The Perfume Road - The Sweet Smell of Successful Fusion
First released in 2001 on the enterprising Israeli Magda label, Yair Dalal's The Perfume Road still stands as his strongest album to date. But Dalal seems to have a knack for surpassing himself with each new album, and I haven't yet heard his more recent Asmar.
Yair Dalal is an outstanding 'ud and violin player as well as composer, deeply rooted in Iraqi Jewish music and the traditional music of the Bedouins of Israel's Negev desert. His superb musicianship and great sensitivity are wonderfully complemented by his Al Ol ensemble, consisting of Eyal Sela on flutes, clarinet and Turkish clarinet (the latter is a low clarinet in G, usually made of brass), Nurit Ofer on tabla, tampura and vocal, Avi Agababa on percussion, and Eyal Faran on sitar, saz and guitar. Great empathy among the players pervades each track.
All six tracks on The Perfume Road are Dalal originals and testify to his gifts as a composer. If the instrumentation is a mix of Middle Eastern, Indian and Western instruments, the music is a highly successful fusion of diverse Middle Eastern and Indian traditions, with elements of Western classical and jazz traditions, a blend of Arabic and Jewish elements, of Eastern and Western styles, of the ancient and the modern. To put it simply, The Perfume Road is one of the finest examples of World Fusion music that it's been my pleasure to encounter and ultimately, this wonderful music defies the pigeon-holing of genre and other such silly labels. This is an organically grown fusion, not some exercise in world musical mathematics. The music is at once powerfully spiritual and earthy, haunting in its beauty and irresistible in its great charm. The melodic line, seductive and powerful, dominates all, strengthened and enhanced, complemented rather than detracted from, by the intricate rhythms.

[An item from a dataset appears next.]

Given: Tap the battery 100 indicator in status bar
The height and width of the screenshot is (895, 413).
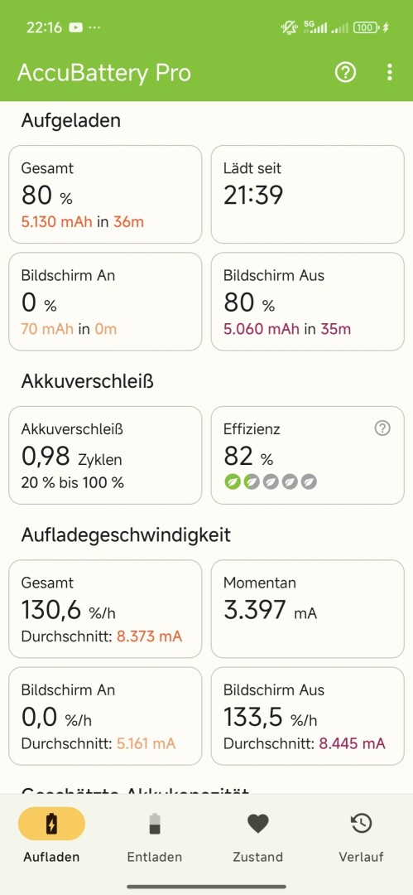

It is also worth pointing out that The Perfume Road is also the finest example bar none of the use of the sitar outside the confines of Hindustani (or North Indian) classical music (and Hindustani/Persian classical "fusion") to date that I have encountered. Usually, the sitar ends up as a bit of shallow "exotic" colour and little else. Admittedly, most Indian stringed instruments are not easy to use in other forms of music, especially on account of their sympathetic and drone strings, tuned as they are to the single mode being played and particularly its tonic and dominant - this is supremely suited to the Indian tradition which does not permit "modulation" or modal progression and modal interchange, but tends to be out of place and even jarring where these are the norm. However, The Perfume Road uses the sitar sensitively and to supreme effect. While I don't really wish to single out individual tracks on this album in general, the sitar parts and most especially the interplay between sitar and clarinet/Turkish clarinet particularly on El Halidg, Petra, and Shalomediterranee really are quite simply sublime.
With The Perfume Road, Yair Dalal yet again confirms and strengthens his standing as not only one of the leading lights of serious Israeli/Arab fusion, but indeed one of Israel's and the Middle East's greatest musicians per se. Most of all, let it not be forgotten that The Perfume Road is simply gorgeous and enormously enjoyable music, music for the ear, for the heart and soul, and yes, even the feet!